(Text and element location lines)
◇ ◇ ◇ ◇ ◇

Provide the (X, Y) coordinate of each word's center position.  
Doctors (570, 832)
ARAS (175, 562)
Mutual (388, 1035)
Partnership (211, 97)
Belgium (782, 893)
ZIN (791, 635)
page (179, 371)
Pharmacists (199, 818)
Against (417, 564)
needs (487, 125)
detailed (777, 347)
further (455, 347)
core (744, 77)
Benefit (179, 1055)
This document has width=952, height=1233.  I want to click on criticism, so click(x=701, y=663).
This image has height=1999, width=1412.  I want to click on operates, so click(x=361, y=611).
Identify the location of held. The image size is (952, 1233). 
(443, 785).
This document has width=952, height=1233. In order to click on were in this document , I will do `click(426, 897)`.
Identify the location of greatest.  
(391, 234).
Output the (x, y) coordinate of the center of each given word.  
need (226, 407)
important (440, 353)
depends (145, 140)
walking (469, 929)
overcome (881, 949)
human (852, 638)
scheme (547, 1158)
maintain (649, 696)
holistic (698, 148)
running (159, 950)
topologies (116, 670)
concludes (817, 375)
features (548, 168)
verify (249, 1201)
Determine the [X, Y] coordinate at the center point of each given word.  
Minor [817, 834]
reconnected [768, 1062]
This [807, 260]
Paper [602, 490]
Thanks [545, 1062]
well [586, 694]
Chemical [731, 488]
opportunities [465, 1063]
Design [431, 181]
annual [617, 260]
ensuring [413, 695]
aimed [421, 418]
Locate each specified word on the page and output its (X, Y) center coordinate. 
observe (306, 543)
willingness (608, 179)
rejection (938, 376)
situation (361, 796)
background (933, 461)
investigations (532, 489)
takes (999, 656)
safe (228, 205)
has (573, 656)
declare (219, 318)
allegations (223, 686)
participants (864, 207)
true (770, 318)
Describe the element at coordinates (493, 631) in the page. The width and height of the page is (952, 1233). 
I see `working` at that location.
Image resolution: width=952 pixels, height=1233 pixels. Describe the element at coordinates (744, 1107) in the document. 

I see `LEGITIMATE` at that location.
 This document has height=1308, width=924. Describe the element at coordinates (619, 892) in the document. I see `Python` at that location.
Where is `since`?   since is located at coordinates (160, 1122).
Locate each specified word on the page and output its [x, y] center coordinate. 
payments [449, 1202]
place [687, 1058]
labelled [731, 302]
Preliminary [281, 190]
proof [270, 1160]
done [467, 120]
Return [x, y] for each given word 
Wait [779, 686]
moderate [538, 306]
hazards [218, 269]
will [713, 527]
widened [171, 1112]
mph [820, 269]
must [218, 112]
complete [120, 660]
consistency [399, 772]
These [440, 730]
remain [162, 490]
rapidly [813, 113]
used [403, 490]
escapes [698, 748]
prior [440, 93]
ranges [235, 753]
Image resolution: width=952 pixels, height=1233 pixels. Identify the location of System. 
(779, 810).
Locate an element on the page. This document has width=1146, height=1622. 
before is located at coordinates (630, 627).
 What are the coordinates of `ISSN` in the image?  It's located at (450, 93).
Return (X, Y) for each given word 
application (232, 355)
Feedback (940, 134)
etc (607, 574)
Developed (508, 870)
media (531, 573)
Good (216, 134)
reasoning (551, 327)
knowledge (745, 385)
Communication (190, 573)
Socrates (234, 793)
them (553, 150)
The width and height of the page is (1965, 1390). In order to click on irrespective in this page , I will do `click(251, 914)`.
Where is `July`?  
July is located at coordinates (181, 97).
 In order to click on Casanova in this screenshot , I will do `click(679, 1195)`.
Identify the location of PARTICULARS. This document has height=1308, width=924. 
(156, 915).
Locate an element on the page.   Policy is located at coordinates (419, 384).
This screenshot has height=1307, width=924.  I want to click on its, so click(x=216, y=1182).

◇ ◇ ◇ ◇ ◇

Update the lines from the one containing "Communication (190, 573)" through the end of the records so that "page" becomes "document". Leave everything else unchanged.

CORRECT ANSWER:
Communication (190, 573)
Socrates (234, 793)
them (553, 150)
The width and height of the document is (1965, 1390). In order to click on irrespective in this document , I will do `click(251, 914)`.
Where is `July`?  
July is located at coordinates (181, 97).
 In order to click on Casanova in this screenshot , I will do `click(679, 1195)`.
Identify the location of PARTICULARS. This document has height=1308, width=924. 
(156, 915).
Locate an element on the document.   Policy is located at coordinates (419, 384).
This screenshot has height=1307, width=924.  I want to click on its, so click(x=216, y=1182).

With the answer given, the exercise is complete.